For defense small businesses, the map answers the most important strategic question first: where is the money actually flowing, and which clusters are underserved? Pair the map with the Bid Tracker for live opportunities filtered by corridor, or the SAM.gov Entity Lookup to validate any contractor's federal footprint before a teaming conversation.
Data refresh: corridor award aggregates update on a daily batch poll of USAspending.gov; data-center markers are refreshed when PNNL publishes new IM3 snapshots. The map itself is rendered with MapLibre GL JS and runs entirely in your browser — no installation required.

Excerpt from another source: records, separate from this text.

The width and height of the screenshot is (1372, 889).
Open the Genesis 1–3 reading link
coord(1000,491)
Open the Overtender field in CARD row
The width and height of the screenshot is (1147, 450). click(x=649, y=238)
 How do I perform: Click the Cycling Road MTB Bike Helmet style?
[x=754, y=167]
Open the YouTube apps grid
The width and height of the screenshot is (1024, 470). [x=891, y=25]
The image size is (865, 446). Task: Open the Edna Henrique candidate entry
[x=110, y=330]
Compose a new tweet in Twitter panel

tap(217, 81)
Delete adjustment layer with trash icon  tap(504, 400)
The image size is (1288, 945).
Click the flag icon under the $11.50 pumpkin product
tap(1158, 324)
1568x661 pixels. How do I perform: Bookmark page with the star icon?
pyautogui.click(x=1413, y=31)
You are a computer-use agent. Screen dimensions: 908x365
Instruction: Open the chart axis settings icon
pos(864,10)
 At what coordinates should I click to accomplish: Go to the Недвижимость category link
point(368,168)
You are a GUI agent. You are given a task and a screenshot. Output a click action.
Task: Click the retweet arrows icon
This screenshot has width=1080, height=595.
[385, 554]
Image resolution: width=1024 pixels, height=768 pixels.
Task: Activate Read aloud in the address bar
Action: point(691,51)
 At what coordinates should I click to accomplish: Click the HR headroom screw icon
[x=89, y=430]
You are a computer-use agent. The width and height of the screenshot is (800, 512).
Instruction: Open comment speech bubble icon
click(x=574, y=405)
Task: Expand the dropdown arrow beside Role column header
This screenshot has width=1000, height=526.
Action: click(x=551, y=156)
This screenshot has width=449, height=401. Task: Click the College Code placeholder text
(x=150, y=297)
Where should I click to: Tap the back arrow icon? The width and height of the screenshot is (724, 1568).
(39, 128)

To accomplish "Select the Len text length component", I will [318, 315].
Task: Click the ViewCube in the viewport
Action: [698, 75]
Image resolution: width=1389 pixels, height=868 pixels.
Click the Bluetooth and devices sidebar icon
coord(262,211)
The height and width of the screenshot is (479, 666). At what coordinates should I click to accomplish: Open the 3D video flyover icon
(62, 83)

What you can do on the Defense + Data Center Corridor Map
Filter by defense corridor or data-center zone, click into individual award clusters, see top contractors and their recent obligations, and export corridor scorecards for capture planning. The map is designed to support both strategic planning (where to enter the market) and tactical pursuits (which corridor NAICS codes align with my capabilities).
Defense corridors covered by the map
The DefenseBizStack corridor taxonomy spans nine distinct defense markets and seven data-center clusters. Defense corridors include Northern Virginia (DoD HQ + Pentagon procurement), San Diego (Naval Base San Diego, Space Command), Huntsville (Missile Defense Agency, Army aviation), Colorado Springs (Space Force, NORAD), Dayton (Air Force Research Lab, WPAFB), Norfolk (Naval Station Norfolk, fleet concentration), Phoenix-data-center (hyperscale + Luke AFB adjacency), West Lafayette (NSWC Crane), and Northern Virginia's data-center belt (Loudoun / Ashburn, the densest concentration of cloud and federal-adjacent facilities in the world).
Each corridor is scored on award volume, set-aside density, prime concentration, and competition. The map is the canonical SMB capture-planning surface for DefenseBizStack.